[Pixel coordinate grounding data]
═══

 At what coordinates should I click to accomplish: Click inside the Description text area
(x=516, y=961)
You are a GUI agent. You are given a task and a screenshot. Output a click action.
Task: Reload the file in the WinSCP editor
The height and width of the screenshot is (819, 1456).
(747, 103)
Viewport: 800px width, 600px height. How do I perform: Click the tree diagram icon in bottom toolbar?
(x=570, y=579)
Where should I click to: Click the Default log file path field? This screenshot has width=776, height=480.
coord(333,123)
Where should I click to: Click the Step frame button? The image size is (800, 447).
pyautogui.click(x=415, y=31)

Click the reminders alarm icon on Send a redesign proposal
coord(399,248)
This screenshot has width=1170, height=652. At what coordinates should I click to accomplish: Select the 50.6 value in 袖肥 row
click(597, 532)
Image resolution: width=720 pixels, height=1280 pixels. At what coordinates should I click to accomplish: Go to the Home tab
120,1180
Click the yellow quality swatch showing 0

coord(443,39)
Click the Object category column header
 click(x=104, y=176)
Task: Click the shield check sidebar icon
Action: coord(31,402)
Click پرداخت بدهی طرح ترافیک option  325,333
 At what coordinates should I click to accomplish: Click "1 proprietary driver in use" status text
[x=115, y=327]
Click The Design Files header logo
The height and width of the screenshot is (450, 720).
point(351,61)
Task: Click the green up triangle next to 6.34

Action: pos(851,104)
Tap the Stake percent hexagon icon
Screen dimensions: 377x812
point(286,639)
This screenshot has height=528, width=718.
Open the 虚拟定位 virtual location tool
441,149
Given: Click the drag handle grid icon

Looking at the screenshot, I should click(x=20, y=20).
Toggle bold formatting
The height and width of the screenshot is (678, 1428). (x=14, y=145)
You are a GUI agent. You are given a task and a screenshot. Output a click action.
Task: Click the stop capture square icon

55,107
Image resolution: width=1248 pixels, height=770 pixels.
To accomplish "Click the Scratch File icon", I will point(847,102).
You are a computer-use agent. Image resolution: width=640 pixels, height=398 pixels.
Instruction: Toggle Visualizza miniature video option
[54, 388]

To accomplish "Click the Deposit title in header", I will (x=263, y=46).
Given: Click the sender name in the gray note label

═══

- **WHAT IS REQUIRED**
Each line of the data above that contains "will" counts once; report the total alone.

- **ANSWER TO THIS EXERCISE**
2